Metadata-Version: 2.1
Name: cs.deco
Version: 20190403
Summary: Assorted decorator functions.
Home-page: https://bitbucket.org/cameron_simpson/css/commits/all
Author: Cameron Simpson
Author-email: cs@cskk.id.au
License: GNU General Public License v3 (GPLv3)
Description: Assorted decorator functions.
        
        ## Function `cached(*da, **dkw)`
        
        Decorator to cache the result of a method and keep a revision
        counter for changes.
        
        The cached values are stored on the instance (`self`).
        The revision counter supports the `@revised` decorator.
        
        This decorator may be used in 2 modes.
        Directly:
        
            @cached
            def method(self, ...)
        
        or indirectly:
        
            @cached(poll_delay=0.25)
            def method(self, ...)
        
        Optional keyword arguments:
        * `attr_name`: the basis name for the supporting attributes.
          Default: the name of the method.
        * `poll_delay`: minimum time between polls; after the first
          access, subsequent accesses before the `poll_delay` has elapsed
          will return the cached value.
          Default: `None`, meaning no poll delay.
        * `sig_func`: a signature function, which should be significantly
          cheaper than the method. If the signature is unchanged, the
          cached value will be returned. The signature function
          expects the instance (`self`) as its first parameter.
          Default: `None`, meaning no signature function;
          the first computed value will be kept and never updated.
        * `unset_value`: the value to return before the method has been
          called successfully.
          Default: `None`.
        
        If the method raises an exception, this will be logged and
        the method will return the previously cached value,
        unless there is not yet a cached value
        in which case the exception will raise.
        
        If the signature function raises an exception
        then a log message is issued and the signature is considered unchanged.
        
        An example use of this decorator might be to keep a "live"
        configuration data structure, parsed from a configuration
        file which might be modified after the program starts. One
        might provide a signature function which called `os.stat()` on
        the file to check for changes before invoking a full read and
        parse of the file.
        
        ## Function `decorator(deco)`
        
        Wrapper for decorator functions to support optional keyword arguments.
        
        Examples:
        
            @decorator
            def dec(func, **dkw):
              ...
            @dec
            def func1(...):
              ...
            @dec(foo='bah')
            def func2(...):
              ...
        
        ## Function `observable_class(property_names, only_unequal=False)`
        
        Class decorator to make various instance attributes observable.
        
        Parameters:
        * `property_names`:
          an interable of instance property names to set up as
          observable properties. As a special case a single `str` can
          be supplied of only one attribute is to be observed.
        * `only_unequal`:
          only call the observers if the new property value is not
          equal to the previous proerty value.

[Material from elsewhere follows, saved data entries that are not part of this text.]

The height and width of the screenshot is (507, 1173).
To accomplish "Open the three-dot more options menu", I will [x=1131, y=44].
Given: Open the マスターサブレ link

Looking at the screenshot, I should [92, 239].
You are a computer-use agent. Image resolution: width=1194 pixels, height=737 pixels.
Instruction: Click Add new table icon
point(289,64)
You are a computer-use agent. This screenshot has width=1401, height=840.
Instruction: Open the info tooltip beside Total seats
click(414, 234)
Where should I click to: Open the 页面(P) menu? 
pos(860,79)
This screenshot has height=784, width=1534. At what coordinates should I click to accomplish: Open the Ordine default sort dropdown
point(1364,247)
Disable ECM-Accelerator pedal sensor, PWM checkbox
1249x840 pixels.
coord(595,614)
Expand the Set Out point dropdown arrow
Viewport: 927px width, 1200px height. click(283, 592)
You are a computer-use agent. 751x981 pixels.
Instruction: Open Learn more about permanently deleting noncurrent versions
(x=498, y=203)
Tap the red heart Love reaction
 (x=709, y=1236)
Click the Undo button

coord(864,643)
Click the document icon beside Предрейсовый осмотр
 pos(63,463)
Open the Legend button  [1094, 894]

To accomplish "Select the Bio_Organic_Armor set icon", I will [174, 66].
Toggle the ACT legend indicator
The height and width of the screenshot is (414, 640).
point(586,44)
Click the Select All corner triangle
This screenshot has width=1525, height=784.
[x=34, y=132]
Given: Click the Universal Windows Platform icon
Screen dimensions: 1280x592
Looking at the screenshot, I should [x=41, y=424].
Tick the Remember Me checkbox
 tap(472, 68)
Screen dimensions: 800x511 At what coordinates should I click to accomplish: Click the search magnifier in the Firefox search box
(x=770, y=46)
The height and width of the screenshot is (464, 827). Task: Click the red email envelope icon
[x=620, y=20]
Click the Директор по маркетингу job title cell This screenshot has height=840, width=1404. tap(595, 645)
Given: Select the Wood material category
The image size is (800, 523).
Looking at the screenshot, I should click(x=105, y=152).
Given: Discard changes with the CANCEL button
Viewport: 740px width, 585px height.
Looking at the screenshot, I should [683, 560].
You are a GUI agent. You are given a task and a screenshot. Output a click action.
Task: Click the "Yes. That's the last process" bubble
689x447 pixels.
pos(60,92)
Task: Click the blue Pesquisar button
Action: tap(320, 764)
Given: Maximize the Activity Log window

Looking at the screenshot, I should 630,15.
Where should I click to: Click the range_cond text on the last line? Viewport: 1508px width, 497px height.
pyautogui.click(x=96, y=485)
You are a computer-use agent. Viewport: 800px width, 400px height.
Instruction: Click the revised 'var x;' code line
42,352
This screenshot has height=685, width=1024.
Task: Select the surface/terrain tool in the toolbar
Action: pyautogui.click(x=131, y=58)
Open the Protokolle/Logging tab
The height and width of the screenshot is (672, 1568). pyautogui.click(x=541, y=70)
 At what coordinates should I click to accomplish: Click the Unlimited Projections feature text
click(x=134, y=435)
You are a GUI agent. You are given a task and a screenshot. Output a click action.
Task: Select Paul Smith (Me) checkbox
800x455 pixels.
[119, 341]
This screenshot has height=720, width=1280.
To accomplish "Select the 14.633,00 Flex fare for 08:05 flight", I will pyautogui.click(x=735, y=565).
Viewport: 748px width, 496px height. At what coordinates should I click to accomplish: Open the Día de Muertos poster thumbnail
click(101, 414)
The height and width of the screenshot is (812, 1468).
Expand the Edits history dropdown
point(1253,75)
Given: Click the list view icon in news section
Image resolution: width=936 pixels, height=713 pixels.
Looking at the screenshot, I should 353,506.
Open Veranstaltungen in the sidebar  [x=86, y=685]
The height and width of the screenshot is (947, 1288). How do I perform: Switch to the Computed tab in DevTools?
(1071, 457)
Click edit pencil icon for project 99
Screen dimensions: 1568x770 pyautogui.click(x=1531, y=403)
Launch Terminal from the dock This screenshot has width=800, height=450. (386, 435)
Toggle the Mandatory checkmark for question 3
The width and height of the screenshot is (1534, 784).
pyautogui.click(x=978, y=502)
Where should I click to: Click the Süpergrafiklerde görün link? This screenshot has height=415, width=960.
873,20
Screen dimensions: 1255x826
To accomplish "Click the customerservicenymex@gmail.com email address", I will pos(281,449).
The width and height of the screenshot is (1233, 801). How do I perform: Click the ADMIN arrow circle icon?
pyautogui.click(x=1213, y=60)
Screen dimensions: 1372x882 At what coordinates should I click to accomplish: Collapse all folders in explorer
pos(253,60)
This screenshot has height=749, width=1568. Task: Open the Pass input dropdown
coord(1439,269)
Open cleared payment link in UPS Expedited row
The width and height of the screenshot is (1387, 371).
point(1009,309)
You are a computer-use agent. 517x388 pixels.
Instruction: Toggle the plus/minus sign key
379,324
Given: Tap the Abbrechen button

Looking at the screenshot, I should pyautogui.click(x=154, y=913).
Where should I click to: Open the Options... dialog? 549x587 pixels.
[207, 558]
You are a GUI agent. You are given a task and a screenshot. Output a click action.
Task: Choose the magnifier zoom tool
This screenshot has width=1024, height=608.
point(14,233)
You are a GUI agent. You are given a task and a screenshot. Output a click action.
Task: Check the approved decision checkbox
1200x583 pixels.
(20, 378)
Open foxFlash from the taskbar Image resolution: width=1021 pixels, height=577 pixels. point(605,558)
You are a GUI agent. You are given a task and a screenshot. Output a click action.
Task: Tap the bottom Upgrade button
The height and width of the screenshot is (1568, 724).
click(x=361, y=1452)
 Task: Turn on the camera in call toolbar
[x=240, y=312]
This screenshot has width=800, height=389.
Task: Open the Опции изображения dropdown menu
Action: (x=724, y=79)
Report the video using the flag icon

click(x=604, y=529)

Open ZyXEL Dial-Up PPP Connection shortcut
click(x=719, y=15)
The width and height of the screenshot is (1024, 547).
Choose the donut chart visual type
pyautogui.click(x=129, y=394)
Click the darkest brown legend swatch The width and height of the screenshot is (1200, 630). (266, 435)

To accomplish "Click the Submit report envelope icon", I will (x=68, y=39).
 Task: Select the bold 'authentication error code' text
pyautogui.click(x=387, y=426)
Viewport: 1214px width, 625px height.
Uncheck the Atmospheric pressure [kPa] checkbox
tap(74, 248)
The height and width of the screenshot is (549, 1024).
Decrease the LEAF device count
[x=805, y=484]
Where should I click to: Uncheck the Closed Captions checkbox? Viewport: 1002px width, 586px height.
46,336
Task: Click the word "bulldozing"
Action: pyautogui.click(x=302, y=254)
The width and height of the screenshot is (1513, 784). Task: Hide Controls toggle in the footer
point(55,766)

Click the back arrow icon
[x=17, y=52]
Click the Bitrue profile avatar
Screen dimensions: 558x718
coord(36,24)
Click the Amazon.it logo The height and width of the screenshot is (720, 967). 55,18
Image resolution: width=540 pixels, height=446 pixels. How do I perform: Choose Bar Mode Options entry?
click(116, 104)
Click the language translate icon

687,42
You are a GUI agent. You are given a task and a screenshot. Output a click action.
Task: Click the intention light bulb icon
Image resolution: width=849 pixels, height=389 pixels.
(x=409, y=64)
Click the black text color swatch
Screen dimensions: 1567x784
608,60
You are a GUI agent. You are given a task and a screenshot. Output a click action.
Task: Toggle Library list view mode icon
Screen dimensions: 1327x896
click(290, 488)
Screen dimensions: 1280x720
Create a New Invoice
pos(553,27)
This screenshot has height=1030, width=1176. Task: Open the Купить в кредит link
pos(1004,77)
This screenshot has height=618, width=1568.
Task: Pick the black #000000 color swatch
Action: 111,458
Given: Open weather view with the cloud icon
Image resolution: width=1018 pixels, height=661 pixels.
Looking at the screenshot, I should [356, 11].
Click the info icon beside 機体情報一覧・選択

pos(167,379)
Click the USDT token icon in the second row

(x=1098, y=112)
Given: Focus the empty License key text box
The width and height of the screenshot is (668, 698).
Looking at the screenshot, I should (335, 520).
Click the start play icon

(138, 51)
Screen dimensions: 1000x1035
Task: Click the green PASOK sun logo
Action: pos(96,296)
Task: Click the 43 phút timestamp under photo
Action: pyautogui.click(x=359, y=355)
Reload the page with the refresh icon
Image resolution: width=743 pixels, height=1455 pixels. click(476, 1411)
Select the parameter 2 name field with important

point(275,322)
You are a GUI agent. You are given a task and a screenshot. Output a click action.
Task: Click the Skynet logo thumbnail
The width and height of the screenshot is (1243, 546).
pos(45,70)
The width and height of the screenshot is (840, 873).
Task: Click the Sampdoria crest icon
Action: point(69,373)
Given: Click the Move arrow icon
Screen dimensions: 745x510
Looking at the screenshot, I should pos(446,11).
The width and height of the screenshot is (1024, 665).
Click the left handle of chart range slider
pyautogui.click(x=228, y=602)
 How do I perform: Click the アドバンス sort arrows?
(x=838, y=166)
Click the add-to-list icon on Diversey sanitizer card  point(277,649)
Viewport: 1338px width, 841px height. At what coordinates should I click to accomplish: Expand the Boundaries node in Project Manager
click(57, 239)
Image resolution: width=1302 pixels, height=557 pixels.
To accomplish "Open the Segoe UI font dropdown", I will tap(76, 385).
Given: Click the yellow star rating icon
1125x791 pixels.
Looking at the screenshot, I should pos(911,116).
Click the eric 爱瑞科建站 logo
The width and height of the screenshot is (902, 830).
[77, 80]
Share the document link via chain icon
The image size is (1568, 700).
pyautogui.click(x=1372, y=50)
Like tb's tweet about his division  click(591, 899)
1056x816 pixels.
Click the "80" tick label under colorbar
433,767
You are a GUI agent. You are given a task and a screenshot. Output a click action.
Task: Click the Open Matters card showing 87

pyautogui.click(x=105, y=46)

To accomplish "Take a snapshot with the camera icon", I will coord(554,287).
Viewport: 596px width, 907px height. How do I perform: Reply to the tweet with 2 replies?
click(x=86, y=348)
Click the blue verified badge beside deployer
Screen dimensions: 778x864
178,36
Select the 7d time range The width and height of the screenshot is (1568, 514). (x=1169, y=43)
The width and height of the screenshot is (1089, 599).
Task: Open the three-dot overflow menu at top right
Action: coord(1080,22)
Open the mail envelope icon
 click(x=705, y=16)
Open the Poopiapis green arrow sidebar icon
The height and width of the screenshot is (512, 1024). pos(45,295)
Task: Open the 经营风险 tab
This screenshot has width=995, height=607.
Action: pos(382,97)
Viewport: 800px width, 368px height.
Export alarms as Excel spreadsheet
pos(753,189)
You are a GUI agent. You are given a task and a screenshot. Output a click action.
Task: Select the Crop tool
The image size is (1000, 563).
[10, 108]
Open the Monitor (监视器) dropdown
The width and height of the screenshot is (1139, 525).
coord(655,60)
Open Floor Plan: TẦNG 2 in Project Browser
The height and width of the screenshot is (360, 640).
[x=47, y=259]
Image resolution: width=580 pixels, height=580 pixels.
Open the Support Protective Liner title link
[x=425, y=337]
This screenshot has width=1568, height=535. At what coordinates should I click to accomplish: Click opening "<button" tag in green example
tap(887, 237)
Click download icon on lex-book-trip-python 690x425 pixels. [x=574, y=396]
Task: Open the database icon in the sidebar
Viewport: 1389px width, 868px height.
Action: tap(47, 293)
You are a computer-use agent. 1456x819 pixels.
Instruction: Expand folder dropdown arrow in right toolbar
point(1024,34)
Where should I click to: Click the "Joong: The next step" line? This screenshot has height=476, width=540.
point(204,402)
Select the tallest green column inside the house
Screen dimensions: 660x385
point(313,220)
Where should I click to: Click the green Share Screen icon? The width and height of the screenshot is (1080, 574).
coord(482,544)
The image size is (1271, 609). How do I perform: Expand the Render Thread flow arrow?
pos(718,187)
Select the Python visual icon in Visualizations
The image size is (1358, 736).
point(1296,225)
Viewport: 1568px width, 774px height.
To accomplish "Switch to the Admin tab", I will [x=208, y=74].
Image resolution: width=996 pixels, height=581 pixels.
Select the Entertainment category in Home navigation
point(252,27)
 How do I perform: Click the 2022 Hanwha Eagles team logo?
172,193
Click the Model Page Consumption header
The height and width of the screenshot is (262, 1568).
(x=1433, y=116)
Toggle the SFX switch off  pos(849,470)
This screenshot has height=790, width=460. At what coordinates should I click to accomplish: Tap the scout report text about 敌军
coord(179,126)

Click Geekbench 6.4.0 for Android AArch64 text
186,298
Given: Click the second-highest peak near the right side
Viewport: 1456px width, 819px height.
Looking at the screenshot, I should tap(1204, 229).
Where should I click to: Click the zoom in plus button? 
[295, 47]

This requires property
          values to be comparable for inequality.
          Default: `False`, meaning that all updates will be reported.
        
        ## Function `strable(*da, **dkw)`
        
        Decorator for functions which may accept a `str`
        instead of their core type.
        
        Parameters:
        * `func`: the function to decorate
        * `open_func`: the "open" factory to produce the core type form
          the string if a string is provided; the default is the builtin
          "open" function
        
        The usual (and default) example is a function to process an
        open file, designed to be handed a file object but which may
        be called with a filename. If the first argument is a `str`
        then that file is opened and the function called with the
        open file.
        
        Examples:
        
            @strable
            def count_lines(f):
              return len(line for line in f)
        
            class Recording:
              "Class representing a video recording."
              ...
            @strable
            def process_video(r, open_func=Recording):
              ... do stuff with `r` as a Recording instance ...
Keywords: python2,python3
Platform: UNKNOWN
Classifier: Programming Language :: Python
Classifier: Programming Language :: Python :: 2
Classifier: Programming Language :: Python :: 3
Classifier: Development Status :: 4 - Beta
Classifier: Intended Audience :: Developers
Classifier: Operating System :: OS Independent
Classifier: Topic :: Software Development :: Libraries :: Python Modules
Classifier: License :: OSI Approved :: GNU General Public License v3 (GPLv3)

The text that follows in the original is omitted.